Child becomes pilot for a day

  • Published
  • By Capt. Jared Scott
  • 601st Air and Space Operations Center Public Affairs
With his dad squarely in his sights, a 9-year-old boy pulls the trigger in the cockpit of an F-15 Eagle simulator.

"Don't worry dad, I'm just going to do a practice landing," Isaac Ezell said jokingly as he searched the simulated sky for his father's jet.

Isaac participated in the Tyndall Air Force Base Pilot for a Day program April 8 with the 95th Fighter Squadron staff here.

Isaac suffers from Asperger's syndrome, a form of autism. People with Asperger's demonstrate significant difficulties with social interaction and tend to show repetitive patterns of behavior.

"This was a great experience for Isaac," said Tech. Sgt. Joe Ezell, Isaac's father and an operational assessments technician at the 601st Air and Space Operations Center here. "We are very appreciative to the 95th Fighter Squadron for this special opportunity."

As a student at Lucille Moore Elementary School in Panama City, Fla., Isaac is part of the school's autism program.

"With April being Autism Awareness Month, the timing couldn't have been better," said Helen Ezell, Isaac's mother, . "Isaac was treated in such a positive light that he really feels he could grow up to be a pilot. This day opened up his view on what his future could hold."

Mrs. Ezell is also the president of the Autism Education Center in Lynn Haven, Fla.

Isaac's visit to the 95th FS included a pre-mission brief, life support demonstration, tour of the squadron, an F-15 static display and the opportunity to "fly" in an F-15 simulator. 95th FS members also presented Isaac with a flight suit complete with name badge and a squadron patch. Before receiving the squadron patch, Isaac had to complete all his mission objectives for the day.

"Capt.

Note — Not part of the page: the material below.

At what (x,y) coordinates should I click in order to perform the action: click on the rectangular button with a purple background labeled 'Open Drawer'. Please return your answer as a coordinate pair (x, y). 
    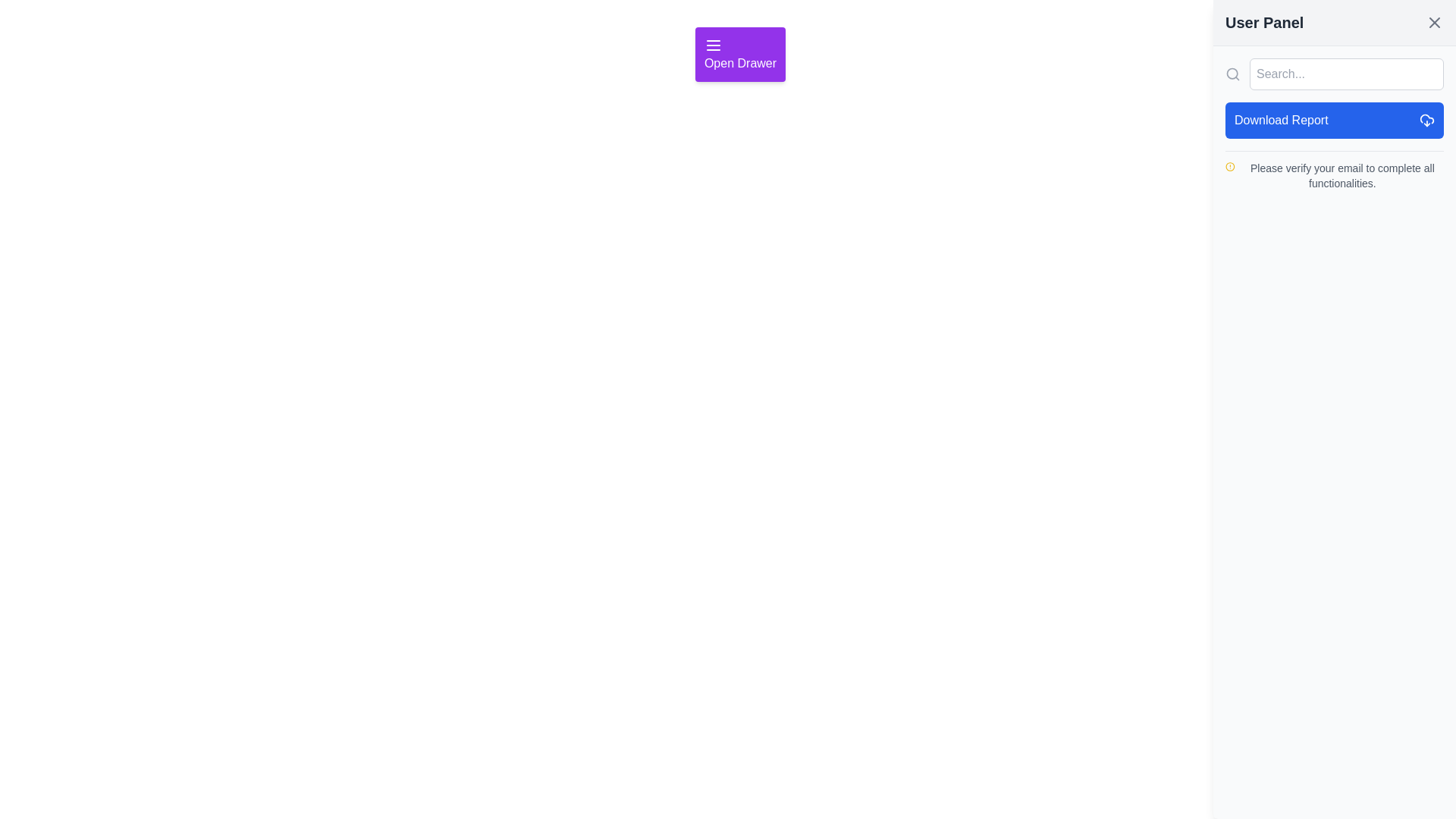
    Looking at the image, I should click on (740, 54).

Caleb Haley was an awesome tour host and made sure Isaac had an amazing experience," Sergeant Ezell said.

"Our Pilot for a Day program is great way that we can give back to the local community," said Lt. Col. Phil Campbell, the 95th FS director of operations.

The program is designed to benefit children and their families who have disorders or illnesses. It is not directed at any one disorder or illness and is not restricted to children with terminal cases.

"This was the best day of my life," Isaac said.